In der Hochburg der roten Revolution allerdings hat es um das Buch heftige Fehde gegeben. Eine Genossin verübte eine turbulente Gegenschrift. Die Kollontai, exzentrisch und von bürgerlichen Atavismen besessen, proklamiere das Recht auf ungehemmtes Sinnenleben; ihr öffentliches Auftreten bereite Ärgernis. Das sei nicht sozialistisch.
Die Kollontai wieder hatte behauptet, gerade das sei sozialistisch. Was ist Wahrheit? Wer hat den echten Ring? Alexandra steigt kopfschüttelnd aus dem Frisiermantel und diktiert ein Telegramm an Drecoll.

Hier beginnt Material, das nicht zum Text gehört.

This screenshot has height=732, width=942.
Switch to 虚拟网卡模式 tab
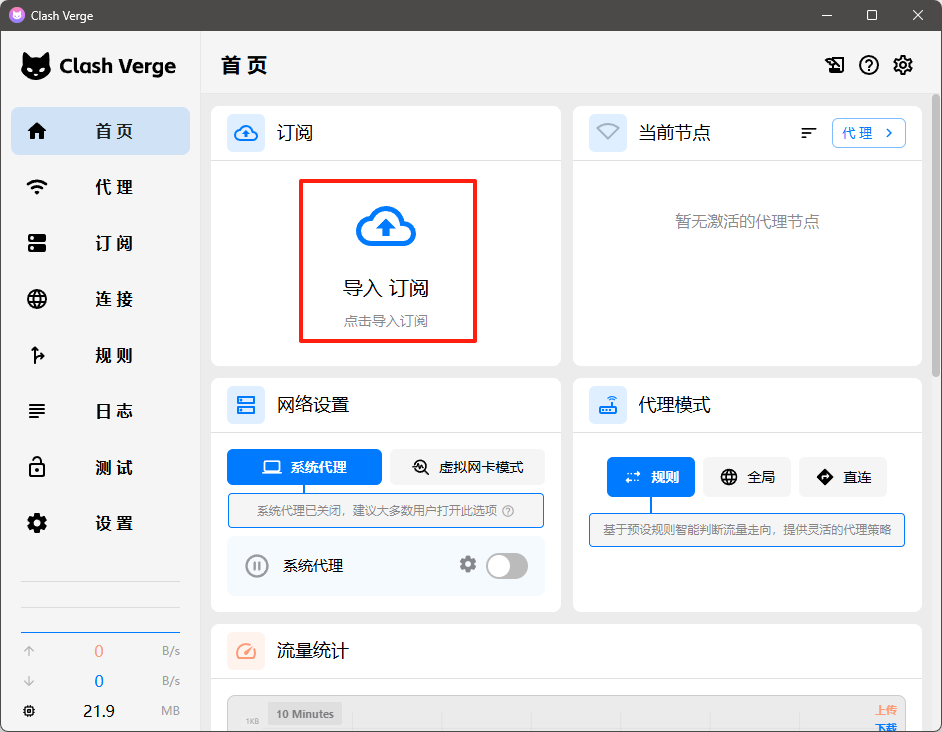[467, 467]
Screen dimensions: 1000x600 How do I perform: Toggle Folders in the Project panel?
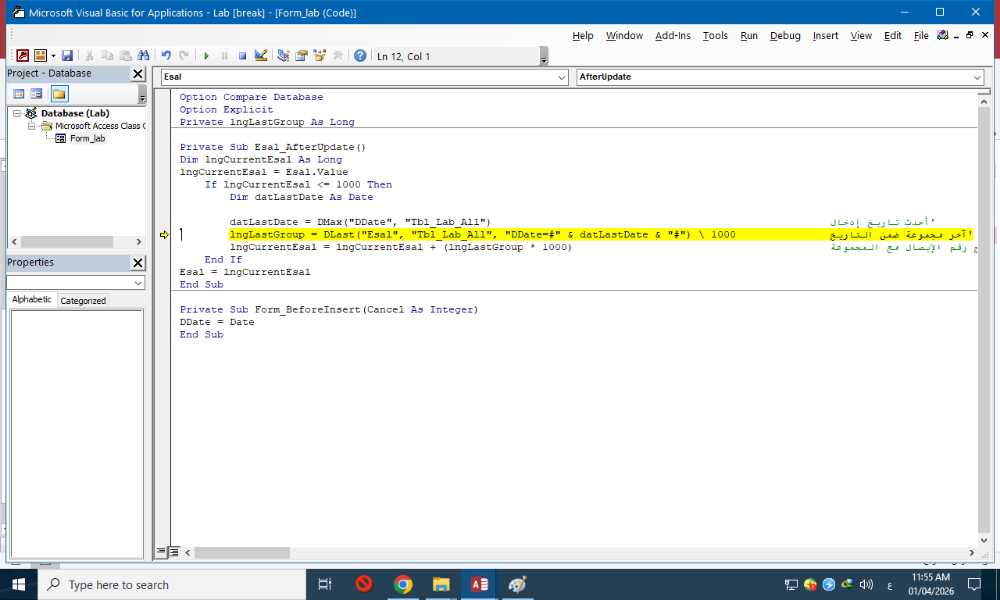click(x=59, y=94)
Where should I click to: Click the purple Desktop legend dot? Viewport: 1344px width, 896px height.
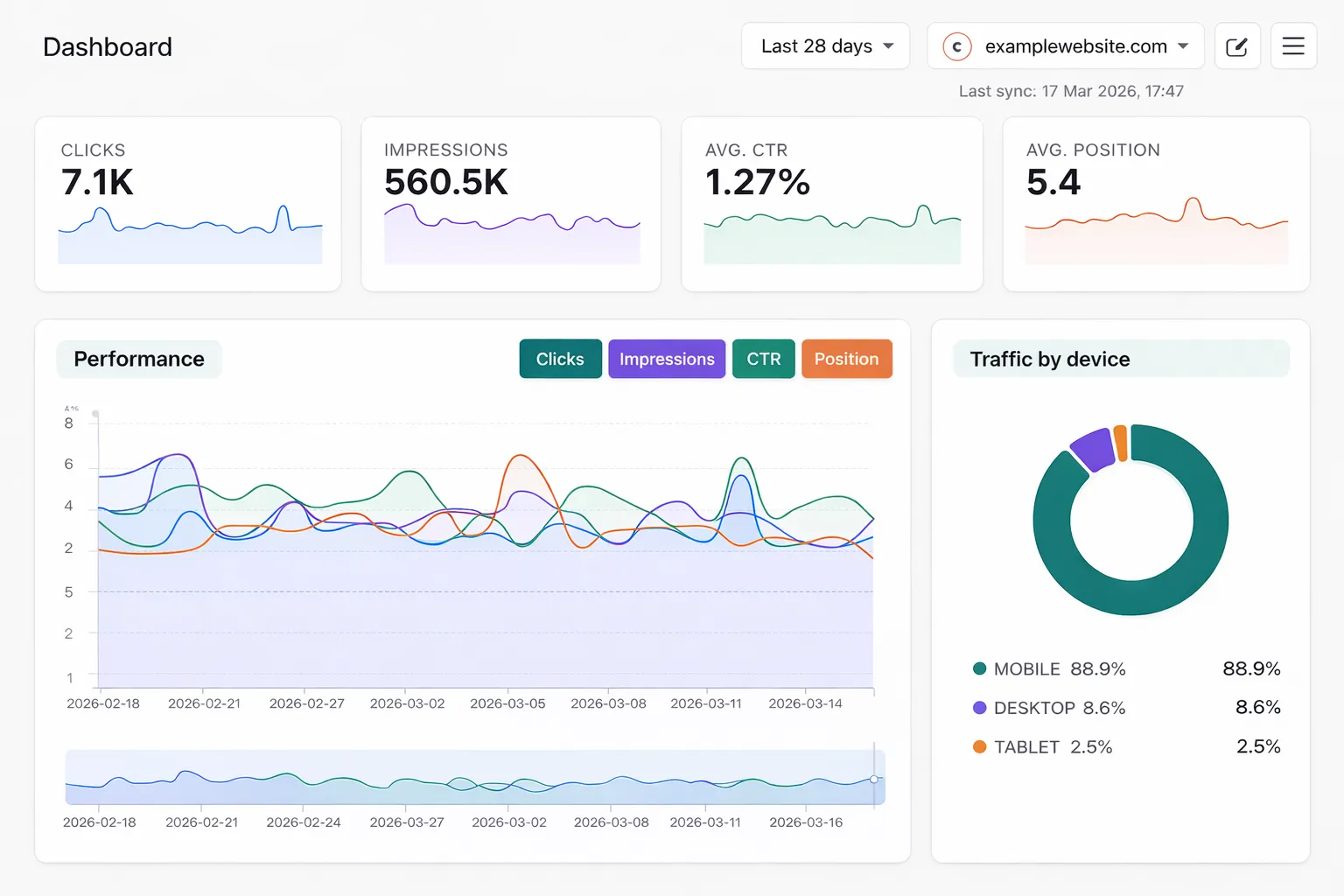click(979, 708)
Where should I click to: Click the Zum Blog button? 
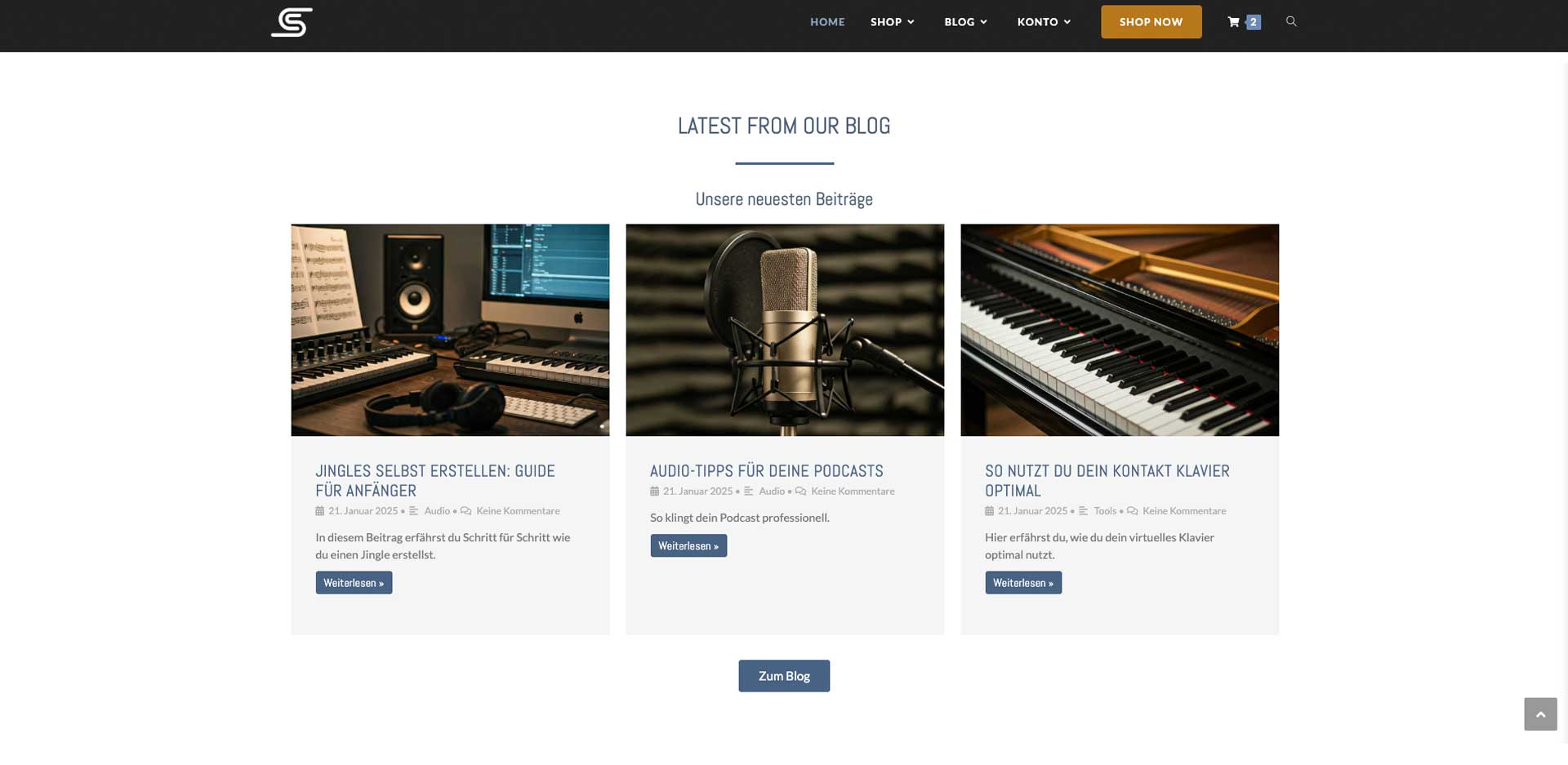click(784, 676)
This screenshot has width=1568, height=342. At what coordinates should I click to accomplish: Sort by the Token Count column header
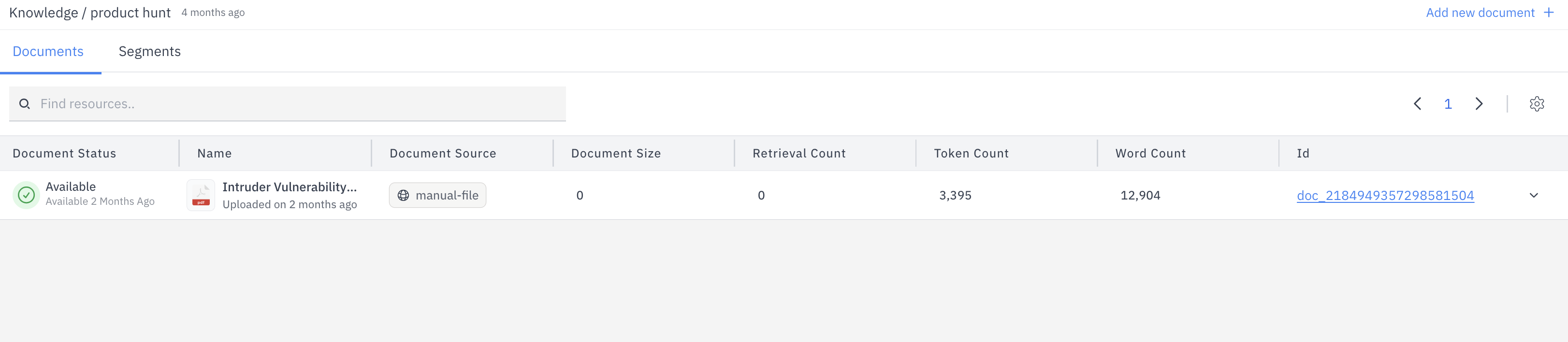(x=971, y=153)
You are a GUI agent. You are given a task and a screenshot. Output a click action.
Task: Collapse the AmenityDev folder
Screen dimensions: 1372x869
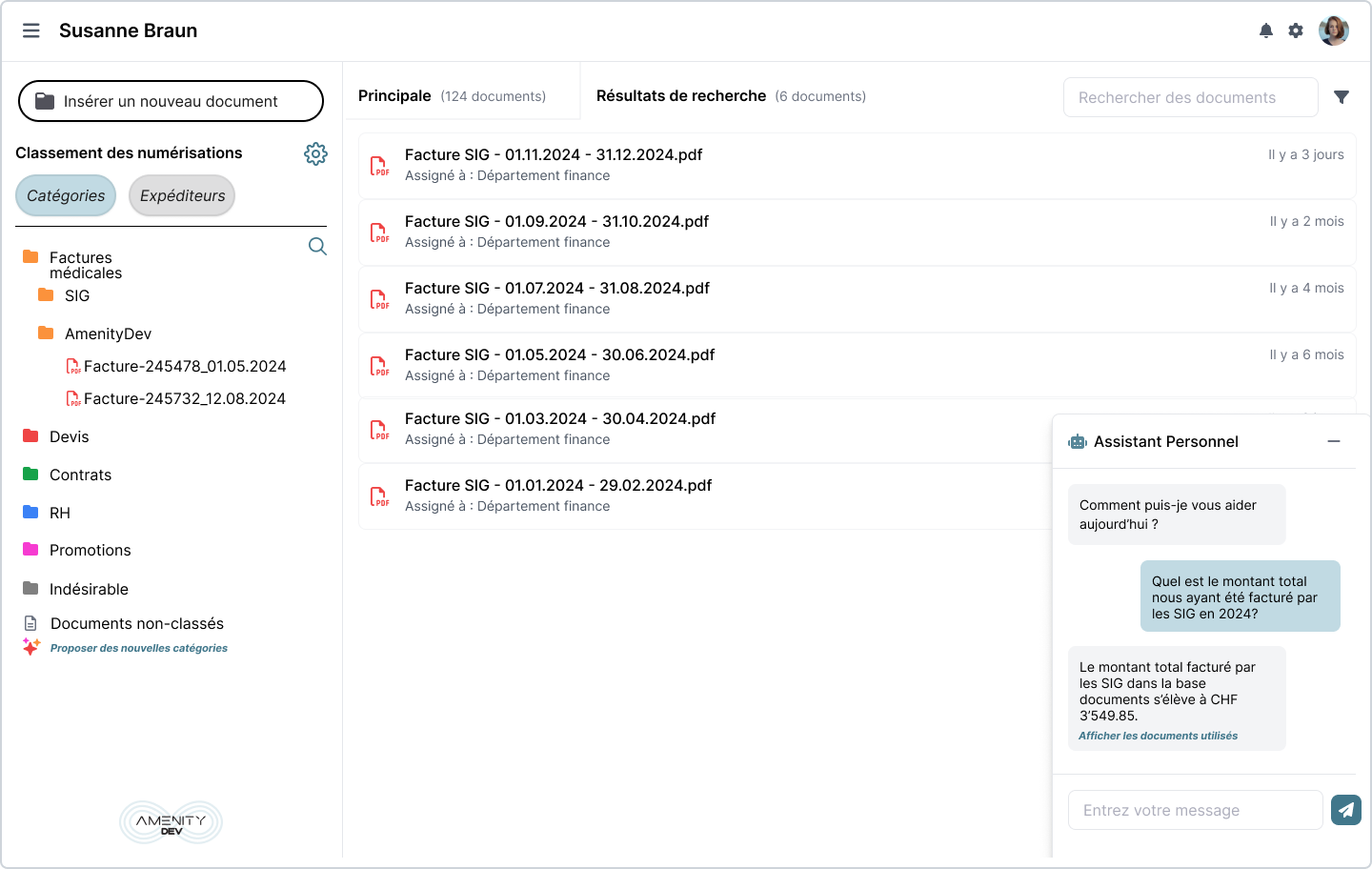tap(46, 333)
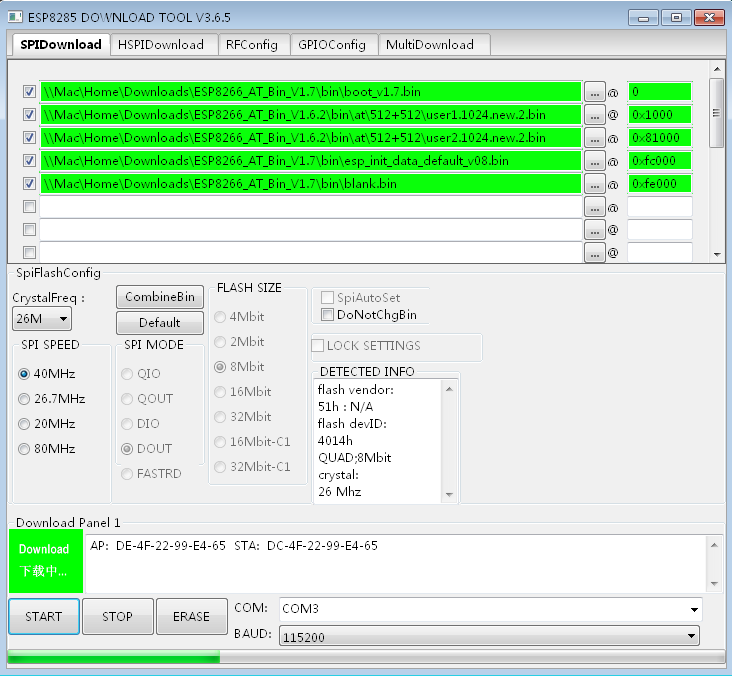
Task: Click the download progress bar
Action: [365, 657]
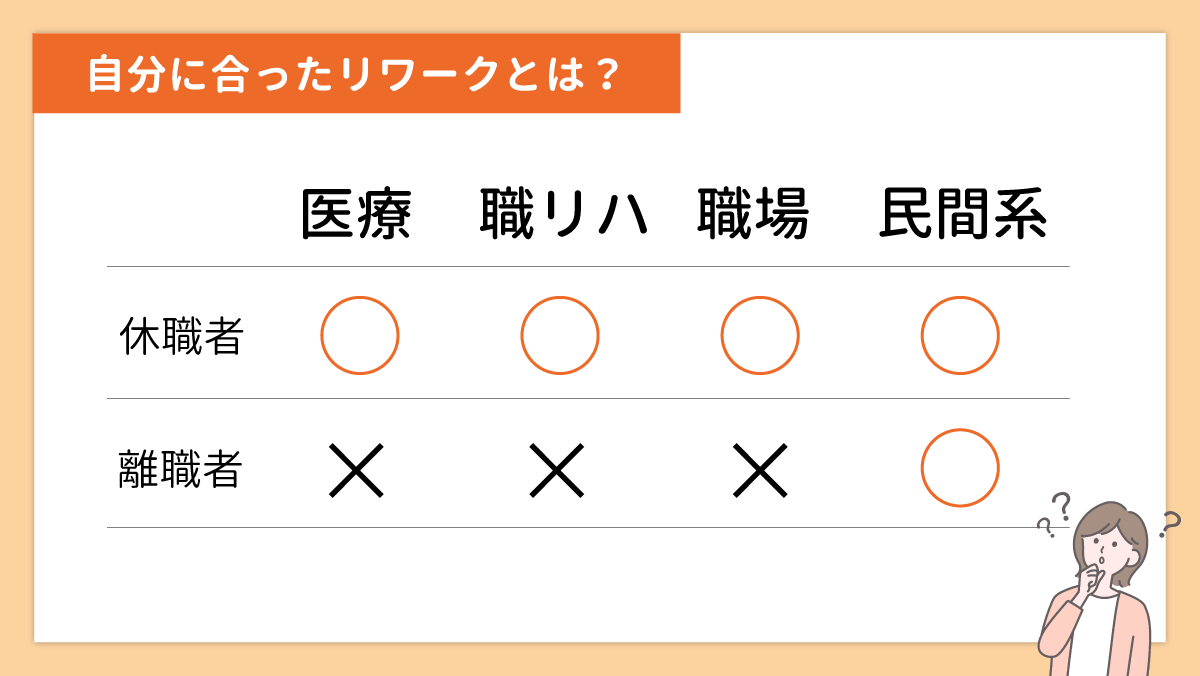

Die Dame in Moskau ist sicherlich als Revolutionärin expert, ebenso wissen die »Rote Fahne« und ihr Leser St., Yorkstraße, was eine Harke ist. Aber was die Frau in der Revolution bedeutet und die Revolution für die Frau, das hat die Kollontai am instinktivsten erfaßt. Denn wie immer die Frau in die Revolution verstrickt sein mag, als Idol, als Bannerträgerin oder Troßdirne, verflochten in den Streit der Männer, kämpfend für die Programme der Männer, deklamierend die Manifeste der Männer, spielt sie doch immer nur ihre eigene Rolle. Während die Männer Verfassungsurkunden zerfetzen oder beschreiben, Tyrannenblut literweis abzapfen und mit jeder großen Revolte das Recht, Bürger zu sein, auf weitere Pariaschichten ausdehnen, kämpft die Frau für ihr eigenes Recht, für ein Recht, das kein Jurist der Welt jemals paragraphieren könnte, für das Recht, den Typus des Weibes zu vollenden, das Geschlecht in den Mittelpunkt aller Dinge zu rücken. Pathetisch verbrämt, parteipolitisch verklausuliert, durch Männerparolen falsifiziert, zwischen Männerhirnen und Männerfäusten, so kämpft die Frau ihre private Revolution durch, nachtwandlerisch sicher vom Trieb geleitet. Und das ist die ironische Marginalnote, zur Geschichte dieser »Emanzipation« gekritzelt, daß die bürgerliche Befreiung des Weibes nur immer neue Bindungen schafft und daß die feierliche Unabhängigkeitserklärung des Sinnenlebens den weiblichen Menschen zwar von der Herrschaft des Einen befreit, aber zur Sklavin Aller macht. Die Frau hat nichts zu gewinnen als neue Ketten, und diese Kettenlast zu vervielfachen, das ist der Sinn ihres Kampfes.
Es geht eine große Linie von den gleißenden Königinnen des Altertums zu den Revolutionärinnen unserer Zeit. Die Robe der Kollontai in ihrer provozierenden Eleganz ist die bessere und dauerhaftere Fahne einer Revolution als die gesammelten Papiere des Herrn Sinowjew. Und deshalb sind alle langweilig Gesinnungstüchtigen und alle instinktverlassen drauflospolitisierenden Frauenzimmer so entsetzlich mißtrauisch, wenn eine gutangezogene Dame plötzlich in den Kreis ihres Parteiwesens tritt. Sie wittern das Fremde, verlockend Gefährliche, das Uneingestandene – – das Geschlecht. Und sie schließen von den kostbaren visiblen Teilen der Bekleidung auf die andern nicht dem Auge preisgegebenen. Die Beziehungen aber zwischen saurer Tugend und ungelüfteter Unterwäsche sind zu bekannt, als daß sie nochmals markiert zu werden brauchten. Wenn man alle Fanatiker und Prinzipien-Monomanen veranlassen könnte, etwas häufiger die Wäsche zu wechseln, es würde weniger Unsinn geredet werden auf der Welt.